It can save us from the heat on a hot summer day, but an air conditioner does not work magic - it just transfers the hot and humid air to a different place, using the principles of thermodynamics

We owe our ability to sit in an air conditioned room on a hot summer day, albeit indirectly, to the printing revolution that began with the invention of the printing press by Johannes Gutenberg in the middle of the 15th century. What is the connection? Nearly 120 years ago, the Brooklyn based Sackett-Wilhelms Lithographing and Publishing Company faced a serious threat to its reputation of a high-quality color printing publisher: the intense heat and high humidity of the New York summer wreaked havoc on the printing house’s paper sheets, causing them to expand and shrink and preventing the colored ink, in which the firm specialized, from properly attaching to the paper. 

Salvation came in the form of a 25-year-old engineer, Willis Carrier, who came up with a brilliant idea - to reduce air humidity by blowing air over steam coils filled with cold water. As the excessive moisture in the air condensed on the coils, air humidity in the room decreased and, as a welcome side effect, so did the temperature. Thus, the need to reduce air humidity in order to save the paper sheets significantly improved working conditions for the printing house workers, who now had the privilege to comfortably work in a less humid and cooler environment, even at the height of summer.

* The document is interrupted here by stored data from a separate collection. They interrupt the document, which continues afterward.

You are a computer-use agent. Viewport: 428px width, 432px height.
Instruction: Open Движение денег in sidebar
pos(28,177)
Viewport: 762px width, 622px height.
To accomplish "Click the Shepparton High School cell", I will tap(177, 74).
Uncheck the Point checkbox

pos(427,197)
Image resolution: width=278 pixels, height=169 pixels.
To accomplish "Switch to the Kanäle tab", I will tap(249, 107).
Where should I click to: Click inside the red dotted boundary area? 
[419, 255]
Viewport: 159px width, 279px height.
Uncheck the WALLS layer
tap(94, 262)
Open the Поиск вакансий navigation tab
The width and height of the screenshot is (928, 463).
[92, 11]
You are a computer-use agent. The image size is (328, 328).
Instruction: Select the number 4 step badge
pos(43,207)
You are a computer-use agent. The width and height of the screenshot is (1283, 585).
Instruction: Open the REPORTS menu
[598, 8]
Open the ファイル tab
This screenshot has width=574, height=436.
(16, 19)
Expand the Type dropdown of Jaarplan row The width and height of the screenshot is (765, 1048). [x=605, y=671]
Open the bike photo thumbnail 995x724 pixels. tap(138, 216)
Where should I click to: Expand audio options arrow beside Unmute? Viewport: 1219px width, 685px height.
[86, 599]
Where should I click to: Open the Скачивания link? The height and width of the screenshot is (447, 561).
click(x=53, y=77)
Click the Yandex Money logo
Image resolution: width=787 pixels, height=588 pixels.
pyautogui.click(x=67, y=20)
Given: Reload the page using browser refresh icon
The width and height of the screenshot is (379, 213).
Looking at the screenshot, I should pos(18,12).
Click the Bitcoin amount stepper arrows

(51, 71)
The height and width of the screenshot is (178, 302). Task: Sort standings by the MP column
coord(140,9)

An improved version of Carrier’s machine came into widespread use in theaters and cinema halls in the early 1920s, but it was only after World War II that the first air conditioners became available as a common household appliance in the United States and elsewhere in the world. As highlighted by the title of an extensive 1945 article in Life Magazine: “It’s Cool Inside: Advertising Air Conditioning to Postwar Suburbia”.

Although air conditioners were invented no earlier than the beginning of the 20th century, the physical principles that enable their operation were studied and substantiated as early as the mid-19th century, and are related to the foundations of the branch of physical chemistry termed thermodynamics.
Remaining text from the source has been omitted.